One of the game’s stand out features is the appearance tab. A common problem encountered in MMOs is picking up gear which looks awesome, but if its stats are poor, players tend to get rid of it. In DCUO, when you equip armour and weaponry, the appearance options are then stored in a menu, and can be accessed at your leisure. For example, you can go from level 1 to 30, wearing the exact same outfit you made during the character creation process, no matter how many new items you equip.
Every time you level up in DC Universe Online, you will either be rewarded with a power or skill point – which can be spent on upgrading a weapon or unlocking a new ability – as well as stat increases. Abilities are displayed in trees, requiring you to spend points on certain powers in order to open new branches. MMO fans will be miffed to find that power descriptions are vague without any numbers regarding damage counts, range or healing effects, though this will hardly matter for the casual crowd. Another way of gaining skill points is by completing feats, which are basically mini-achievements, ranging from 10 points to 50. A skill point is unlocked every time you earn 100 feat points, adding another layer to quest-hunting and exploration.

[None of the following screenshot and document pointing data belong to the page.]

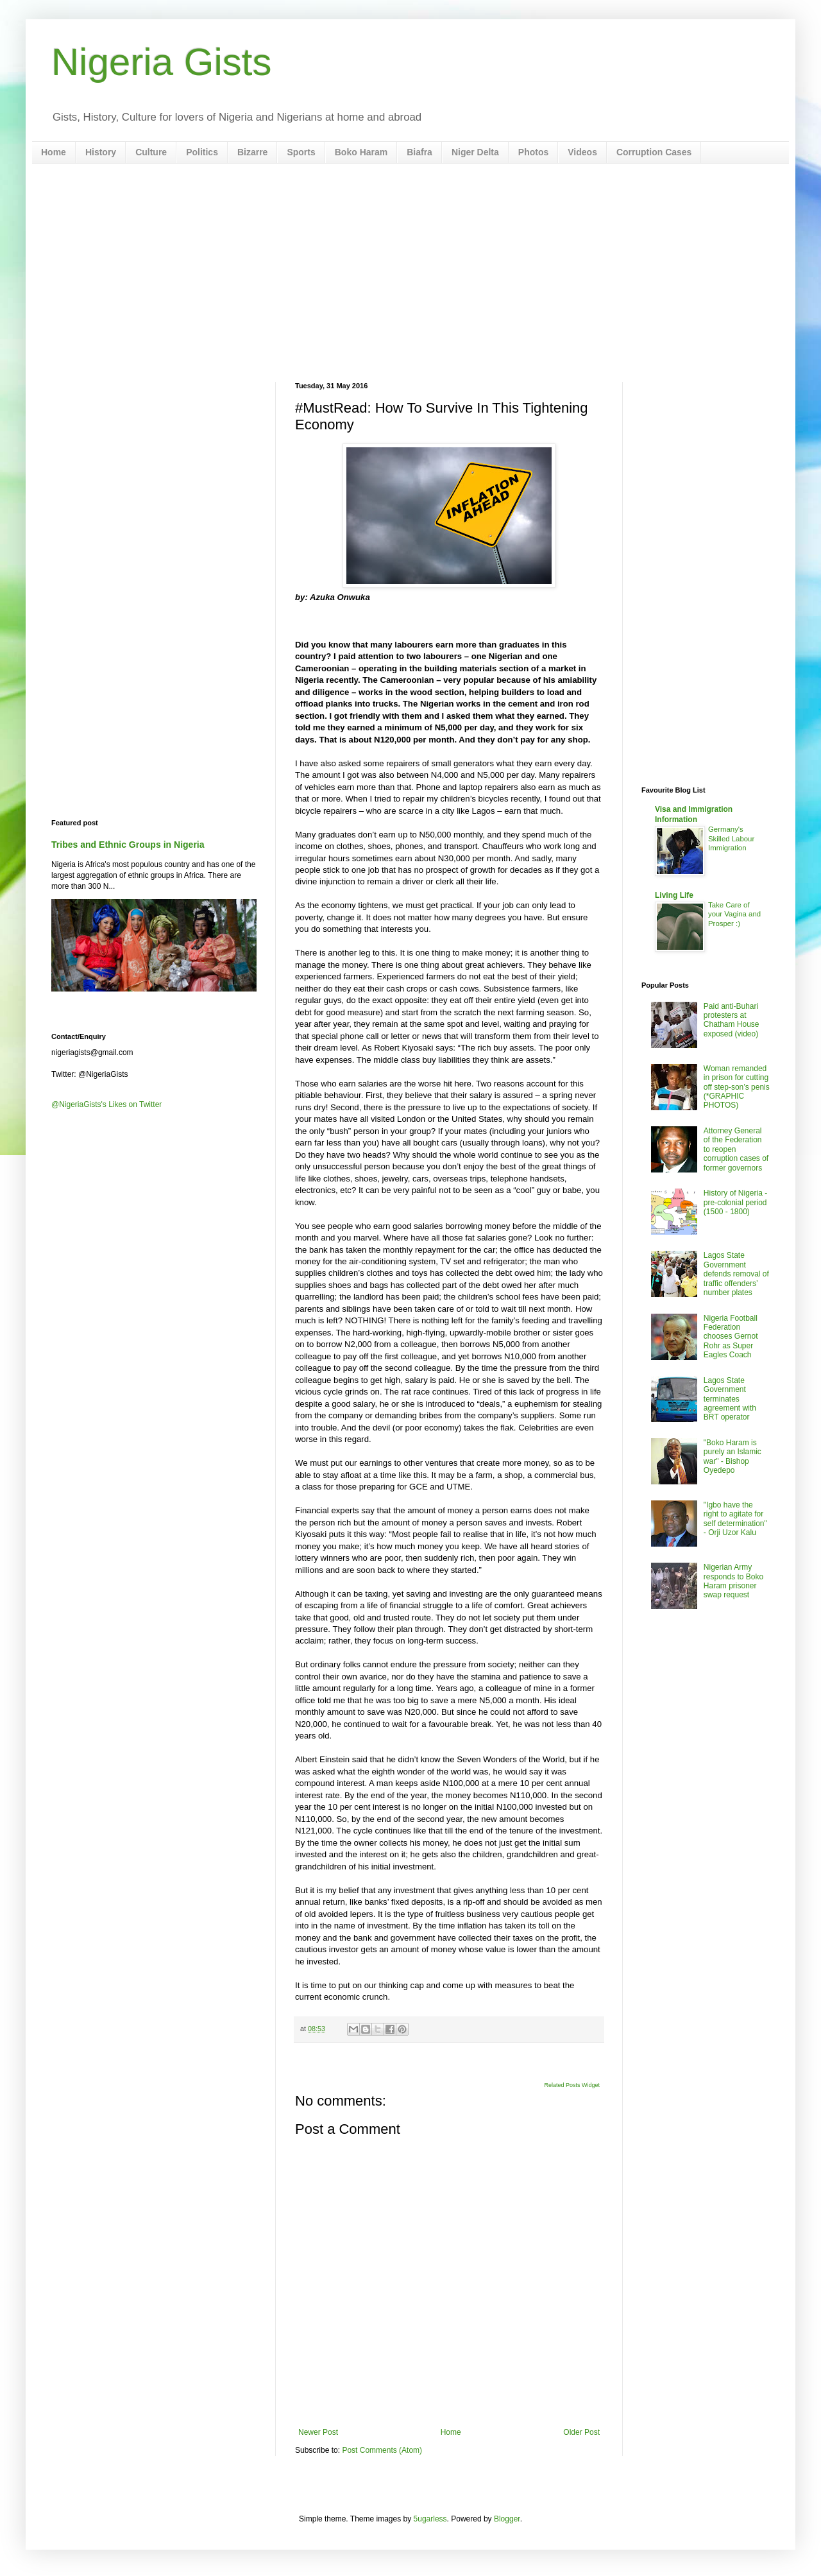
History (100, 152)
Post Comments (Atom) (382, 2450)
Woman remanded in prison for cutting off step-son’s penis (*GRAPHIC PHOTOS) (737, 1087)
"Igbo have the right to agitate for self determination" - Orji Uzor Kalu (735, 1518)
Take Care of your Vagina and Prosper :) (734, 914)
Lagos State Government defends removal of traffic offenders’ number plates (736, 1274)
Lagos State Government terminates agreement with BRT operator (730, 1399)
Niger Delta (475, 152)
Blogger (507, 2518)
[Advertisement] (410, 273)
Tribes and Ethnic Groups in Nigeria (128, 844)
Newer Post (318, 2432)
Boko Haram (361, 152)
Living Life (674, 895)
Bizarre (252, 152)
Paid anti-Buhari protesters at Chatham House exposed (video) (731, 1020)
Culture (151, 152)
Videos (582, 152)
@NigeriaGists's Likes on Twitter (106, 1104)
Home (53, 152)
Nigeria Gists (161, 61)
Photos (533, 152)
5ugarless (430, 2518)
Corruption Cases (653, 152)
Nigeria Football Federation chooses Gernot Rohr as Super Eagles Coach (731, 1337)
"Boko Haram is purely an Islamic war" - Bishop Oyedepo (732, 1456)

The rate at which XP is distributed in DCUO is fairly unconventional as far as MMOs go. Usually when you start out, XP is rewarded generously, with the gradient becoming steeper as you progress. In DCUO however, the gradient is borderline flat due to the fact that missions are the only real source of XP, with there being virtually no point in grinding on enemies. It feels as though it took me just as longer to get from level 5 to 6 than it did from 28 to 29. The only condition that changes is the difficulty, though not by much; as long as you regularly update your gear and keep a sensible palette of powers, the game will never feel like a slog. It should take a week of steady gameplay to hit the max level or just a few days if you decide on blitzing DCUO with a group.
Metropolis and Gotham are both huge in scale, divided into several districts with a number of police stations and nightclubs scattered around the cities. These act as checkpoints for heroes and villains; a place where you can pick up missions, trade with vendors, check mail, and even teleport to The Watchtower or The Hall of Doom, depending on your moral alignment. They make for good drop-off points, but there are some key features missing, including banks and auction houses, which are located in the larger HQs. At The Watchtower or Hall of Doom you can do the same as you would at a checkpoint though they are both divided into four portions, catering to each origin type (Meta, Tech, Magic) as well as having a Main Wing. These areas are much larger and contain a number of unique vendors and stalls who sell everything from appearance options and raid gear to refreshing beverages and re-specs. There are also auction houses known as Brokers, though these are still not functional.